When the Stars Align

For some, paying it forward means helping students shine like them

When past experiences inform current philanthropic goals, and those goals support important Barnard priorities, that’s when you know the stars have aligned for the Barnard community. 

 

FELICE ZWAS ’76 and SARAH GALLEN

“Barnard helped me curate the value of investing in women from all walks of life.”

Felice Zwas grew up in the lower-middle-class neighborhood of Canarsie in Brooklyn. Her parents, who were Holocaust survivors, filled the house with a relentless love of life. Their ability to love after so much suffering was a source of wonder that she carries with her every day.

Felice’s Barnard experience has stayed with her, too.
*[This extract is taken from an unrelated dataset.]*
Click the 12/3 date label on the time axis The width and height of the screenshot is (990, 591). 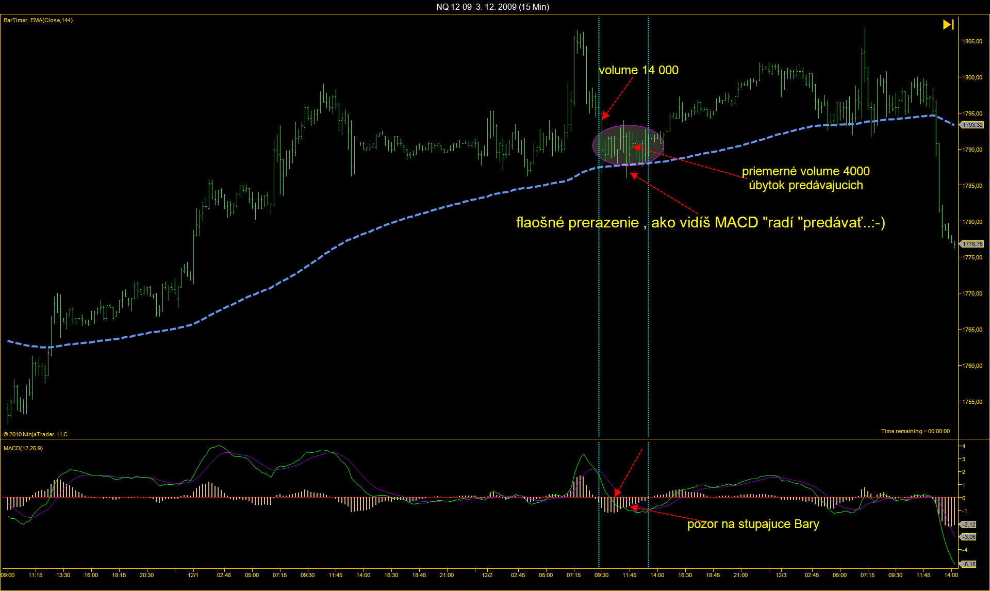781,575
Barnard prepared Felice to take on new challenges and perform her best — from medical school and establishing her private practice to becoming the first female and first openly lesbian chief of staff at her hospital — and she fell in love with the surrounding neighborhood as well. Now, Felice and her wife, Sarah, “want a world where women in positions of power is the norm, not the exception,” they say, “and we see Barnard as one of the premier institutions to bring that future to fruition.”

Felice and Sarah are counting on the next generation of Barnard’s young women leaders to support their Morningside Heights, Harlem, and Hamilton Heights neighborhoods, which have been disproportionately impacted by the COVID-19 pandemic. They hope that by providing organizations in our community — including those that serve children and families — with access to Barnard talent, they can work even more effectively toward a better world.
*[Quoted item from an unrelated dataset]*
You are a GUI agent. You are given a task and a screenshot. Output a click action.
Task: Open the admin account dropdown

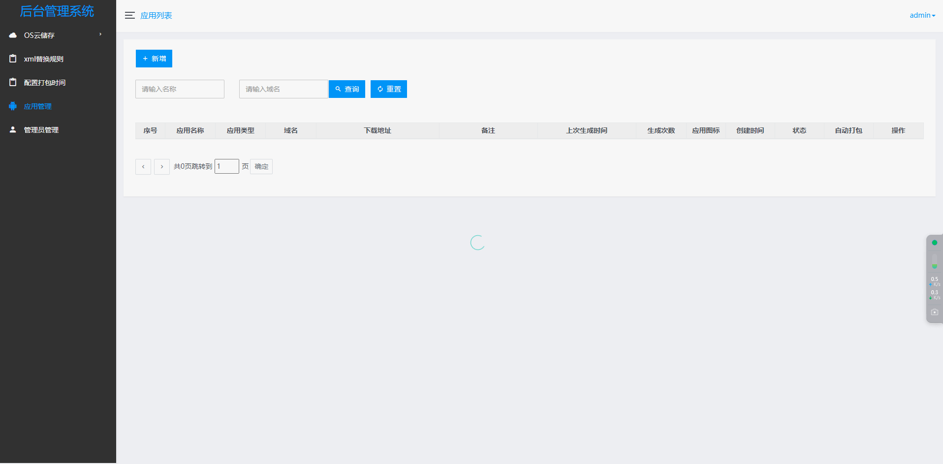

To that end, Felice and Sarah decided to establish the Felice R. Zwas ’76 and Sarah Gallen Community Internship Fund. Their endowed fund supports student internships through Beyond Barnard, providing support for stipends and housing, with preference given to students pursuing summer internships within the Morningside Heights neighborhood.

They hope their gift will address a very specific issue within higher education — unpaid internships that leave out those who cannot afford to go a summer without income — and help to support Barnard’s neighboring Morningside Heights community, which is confronting tremendous challenges in the wake of the COVID-19 pandemic.

“It is up to us to water the roots,” says Felice, “and make the pathway accessible for more Barnard women to follow.”

 

LAURA LEMLE ’77

“I thought if I could support students who have disabilities, what a wonderful way to help the community.”

For Manhattan native Laura Lemle ’77, Barnard provided a wonderful education and access to great opportunities in an urban environment where she could thrive as a psychology major. Barnard’s stellar professors and experiential opportunities — like working at Barnard’s Toddler Center — confirmed her commitment to psychology. As a result, she continued in that field and earned a Ph.D.

Laura went on to found The NVLD Project, a nonprofit whose mission is to get nonverbal learning disability recognized as a formal disorder in the Diagnostic and Statistical Manual of Mental Disorders. Her passion for this project and her dedication to Barnard’s mission of empowering women led her to establish the Lemle Family CARDS Support Fund, a current-use fund to support stipends for student notetakers at Barnard’s Center for Accessibility Resources & Disability Services (CARDS). During the 2020–21 academic year, student demand for class notetakers experienced a dramatic rise, and CARDS has struggled to expand its pool of notetakers. Laura’s gift addresses that need and is a step forward in Barnard’s work to make the college experience more equitable for students with disabilities.

 

MIA MATTIOLI ’09

When Mia was asked by her high school chemistry teacher what she wanted to be when she grew up, she said “doctor.”

Mia Mattioli was raised in northeast Pennsylvania with her single mother, Bridget, and three siblings. Although she faced financial obstacles, attending college was always her goal. She took college courses in middle and high school, as well as summer programs at various colleges and universities, the last of which was at Barnard. After graduation, Mia worked part-time in the evenings as a tutor — in addition to her regular salaried position — to afford medical school applications. It took her a year to save up enough money, and she wondered if her fellow Barnard alumnae has experienced something similar. She found that many did, and that their timeliness for applying for graduate school were influenced by the cost of things like tests, application fees, and interviewing expenses. 

To address this challenge, Mia created the Medical School Bridge Fund, a current-use fund intended to assist Barnard students and young alumnae with grants as they apply to medical school. The Fund is named for its function as a financial “bridge” between undergraduate and graduate school, and for Mia’s mother, Bridget, who passed away in October 2021. It is Mia's hope that the Bridge Fund will allow more young women — especially those in socioeconomically disadvantaged positions — to apply for the advanced degrees and careers of their dreams.